The American Southwest is baking under the first heatwave of the year. The hottest surface temperature recorded on Earth was 134 degrees in Death Valley on July 10, 1913. The secret to the record heat is that Death Valley is below sea level and temperatures rise as air sinks lower.
LOS ANGELES, CA (California Network) -- A high-pressure ridge over Arizona is responsible for baking the American southwest under extreme conditions. From California to New Mexico, temperatures will reach over 110 degrees, and spike over 120 in some places. Las Vegas should see 117 degrees, and Death Valley will reach 124 degrees, or even higher. California's San Joaquin Valley will be between 105 and 110 degrees for much of the week.
Residents of the region are accustomed to heatwaves, and most people have air conditioning in their homes and workplaces. However, the heat still poses dangers that most people never consider.

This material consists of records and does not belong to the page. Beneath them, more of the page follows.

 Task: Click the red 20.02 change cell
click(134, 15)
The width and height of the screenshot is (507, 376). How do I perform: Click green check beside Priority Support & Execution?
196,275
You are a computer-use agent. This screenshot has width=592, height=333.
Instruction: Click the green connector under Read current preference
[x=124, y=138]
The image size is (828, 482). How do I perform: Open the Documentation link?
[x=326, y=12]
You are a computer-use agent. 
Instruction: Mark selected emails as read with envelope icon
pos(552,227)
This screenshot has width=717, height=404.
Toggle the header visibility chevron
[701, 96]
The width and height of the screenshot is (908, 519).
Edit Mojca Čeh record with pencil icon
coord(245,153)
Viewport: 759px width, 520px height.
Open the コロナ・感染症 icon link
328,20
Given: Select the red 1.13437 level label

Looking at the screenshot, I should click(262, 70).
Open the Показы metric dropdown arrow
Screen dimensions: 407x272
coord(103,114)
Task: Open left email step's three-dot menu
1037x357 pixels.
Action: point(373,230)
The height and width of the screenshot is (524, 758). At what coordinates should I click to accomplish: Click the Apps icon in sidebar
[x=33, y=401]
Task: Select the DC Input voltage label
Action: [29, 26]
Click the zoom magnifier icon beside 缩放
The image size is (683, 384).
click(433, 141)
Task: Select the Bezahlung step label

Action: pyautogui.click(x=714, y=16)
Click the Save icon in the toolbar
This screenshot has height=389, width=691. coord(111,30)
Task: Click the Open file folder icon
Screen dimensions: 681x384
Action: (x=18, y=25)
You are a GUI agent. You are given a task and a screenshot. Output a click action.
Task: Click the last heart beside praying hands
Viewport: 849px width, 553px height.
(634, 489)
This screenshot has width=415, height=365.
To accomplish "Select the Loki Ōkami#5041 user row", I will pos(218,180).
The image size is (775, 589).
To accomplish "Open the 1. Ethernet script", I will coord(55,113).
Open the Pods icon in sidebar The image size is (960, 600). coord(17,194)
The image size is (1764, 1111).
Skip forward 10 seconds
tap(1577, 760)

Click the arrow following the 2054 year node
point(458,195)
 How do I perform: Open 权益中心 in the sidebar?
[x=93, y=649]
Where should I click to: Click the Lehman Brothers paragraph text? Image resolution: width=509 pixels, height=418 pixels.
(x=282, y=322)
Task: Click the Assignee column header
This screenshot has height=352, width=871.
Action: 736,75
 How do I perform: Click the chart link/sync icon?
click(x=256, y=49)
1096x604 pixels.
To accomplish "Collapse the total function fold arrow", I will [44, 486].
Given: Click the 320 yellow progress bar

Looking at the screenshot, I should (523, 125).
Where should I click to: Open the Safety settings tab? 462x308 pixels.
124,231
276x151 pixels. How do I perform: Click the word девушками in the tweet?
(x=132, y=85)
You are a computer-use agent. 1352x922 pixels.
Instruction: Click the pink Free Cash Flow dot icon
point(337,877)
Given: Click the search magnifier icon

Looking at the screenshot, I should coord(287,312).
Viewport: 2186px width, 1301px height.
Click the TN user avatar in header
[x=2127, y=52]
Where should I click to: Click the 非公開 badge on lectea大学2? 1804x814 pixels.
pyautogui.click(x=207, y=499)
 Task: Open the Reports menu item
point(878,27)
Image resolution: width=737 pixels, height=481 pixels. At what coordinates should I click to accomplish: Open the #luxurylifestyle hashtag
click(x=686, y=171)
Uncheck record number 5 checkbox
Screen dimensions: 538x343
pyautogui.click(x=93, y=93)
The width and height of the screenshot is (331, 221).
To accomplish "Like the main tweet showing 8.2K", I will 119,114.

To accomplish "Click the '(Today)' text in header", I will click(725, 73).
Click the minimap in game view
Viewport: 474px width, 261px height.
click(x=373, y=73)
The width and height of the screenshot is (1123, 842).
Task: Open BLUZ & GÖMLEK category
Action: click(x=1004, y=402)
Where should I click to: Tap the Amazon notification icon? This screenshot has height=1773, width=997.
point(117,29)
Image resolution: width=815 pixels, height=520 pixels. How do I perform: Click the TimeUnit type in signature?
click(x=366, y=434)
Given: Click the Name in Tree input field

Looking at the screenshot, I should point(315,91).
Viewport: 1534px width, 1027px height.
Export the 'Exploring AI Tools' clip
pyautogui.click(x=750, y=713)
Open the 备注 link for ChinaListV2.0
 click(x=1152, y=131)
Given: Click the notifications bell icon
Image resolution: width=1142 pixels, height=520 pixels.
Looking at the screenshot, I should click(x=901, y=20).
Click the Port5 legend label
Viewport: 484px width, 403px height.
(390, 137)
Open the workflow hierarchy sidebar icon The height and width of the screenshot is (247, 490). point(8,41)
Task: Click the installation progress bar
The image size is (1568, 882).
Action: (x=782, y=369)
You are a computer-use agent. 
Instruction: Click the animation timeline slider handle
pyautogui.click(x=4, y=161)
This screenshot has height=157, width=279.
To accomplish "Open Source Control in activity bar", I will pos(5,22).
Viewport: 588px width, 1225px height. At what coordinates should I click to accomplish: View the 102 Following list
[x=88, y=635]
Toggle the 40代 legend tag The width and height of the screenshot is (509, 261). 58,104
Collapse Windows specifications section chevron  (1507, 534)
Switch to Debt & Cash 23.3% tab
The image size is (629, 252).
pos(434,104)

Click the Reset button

The Sierra Nevada mountains are packed with snow, much more snow than normal. Waterways are already near capacity, and the heatwave will increase the rate at which snow melts from the mountains. This means rivers and streams will rise, and water will be cold and fast moving. The flood risk remains small, but swimmers who attempt to beat the heat by swimming in local rivers face danger. The cold, fast moving water can cause swimmers to lose their breath, and to become numb and tired. Swimmers can be pulled under by currents in the river or stuck on rocks or debris. The risk of drowning is significant.
While there is a risk of drowning for some, the risk of fire worries others. Already, several small brush fires are burning in California, and when temperatures are hot, brush dries out and ignites easily. The smoke from fires as well as dust and smog contributes to hazardous air. The pollutants make people with asthma more likely to suffer an attack.
The heat itself is also a stressor, and people with heart conditions, or who do not have adequate cooling or hydration are subject to heatstroke and even death.
There are also dangers for pets, livestock and crops. Walking a dog on the pavement is dangerous as the hot ground can burn their bare feet. Leaving pets outdoors can be as much as risk as with people. Farmers need to take measures to keep livestock cool.
The heatwave will last through the end of the week, and possibly into the weekend. Official warnings now extend until Thursday night.
June is a hot month in the American Southwest, but it is not as hot as July and August, which are the hottest. Heat waves, which are described as two or more days of hot temperatures that range above historical averages, are more frequent in July through September.
Officials expect several records will be broken in the week to come.